CHICAGO (Reuters) - Emergency room visits linked to energy drink consumption have surged in recent years, according to a report released on Tuesday, as more people combine the popular beverages with alcohol and drugs.
The Substance Abuse and Mental Health Services Administration said hospitalizations in the United States tied to energy drinks have jumped tenfold to 13,114 in 2009 from 1,128 visits in 2005. The most recent year for which data is available is 2009.
The agency, a unit of the Department of Health and Human Services, said that 44 percent of the visits involved people who had combined the stimulant-rich drinks with alcohol, pharmaceuticals or illicit drugs.
The vast majority of the visits were made by males between the ages of 18 and 39, the agency said.

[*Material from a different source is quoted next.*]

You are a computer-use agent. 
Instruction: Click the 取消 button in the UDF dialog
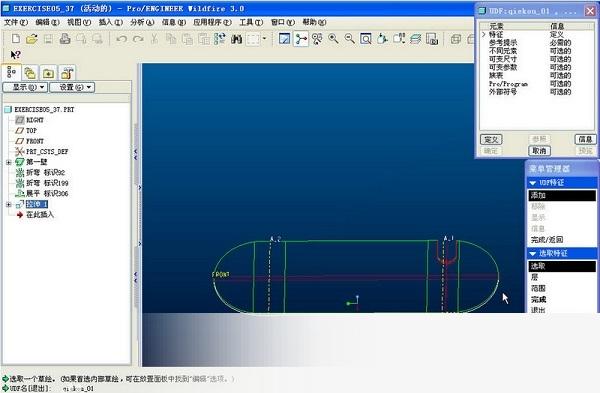coord(540,151)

The researchers did not say what symptoms drove the people to go to the ER or what underlying medical conditions they may have had.
But they said other studies have indicated that excessive use of the drinks on their own can cause adverse reactions such as arrhythmia, hypertension and dehydration.
“Combining energy drinks with substances of abuse raises the risk of serious, even life-threatening injury, as well as the likelihood of engaging in risky behaviors such as driving under the influence,” the researchers said.
The report was immediately criticized by a trade group for makers of the energy drinks, which usually contain stimulants like caffeine and guarana as well as other additives that can compound the beverages’ effects .
The fact that nearly half the hospitalizations involved people who had also consumed alcohol or taken illegal substances or pharmaceuticals made “their consumption of energy drinks potentially irrelevant,” the American Beverage Association said.
The group also said that most mainstream energy drinks contain just half the caffeine of a similar size cup of coffee.